● **EXERCISE BRIEF**:
From the first line to the last, reproduce the data exactly.

● **Collected data entries**:
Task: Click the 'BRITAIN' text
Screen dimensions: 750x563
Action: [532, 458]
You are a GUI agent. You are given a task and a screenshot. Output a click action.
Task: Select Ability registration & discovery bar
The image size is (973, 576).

● **RESULT OF THIS TASK**:
Task: Click the 'BRITAIN' text
Screen dimensions: 750x563
Action: [532, 458]
You are a GUI agent. You are given a task and a screenshot. Output a click action.
Task: Select Ability registration & discovery bar
The image size is (973, 576).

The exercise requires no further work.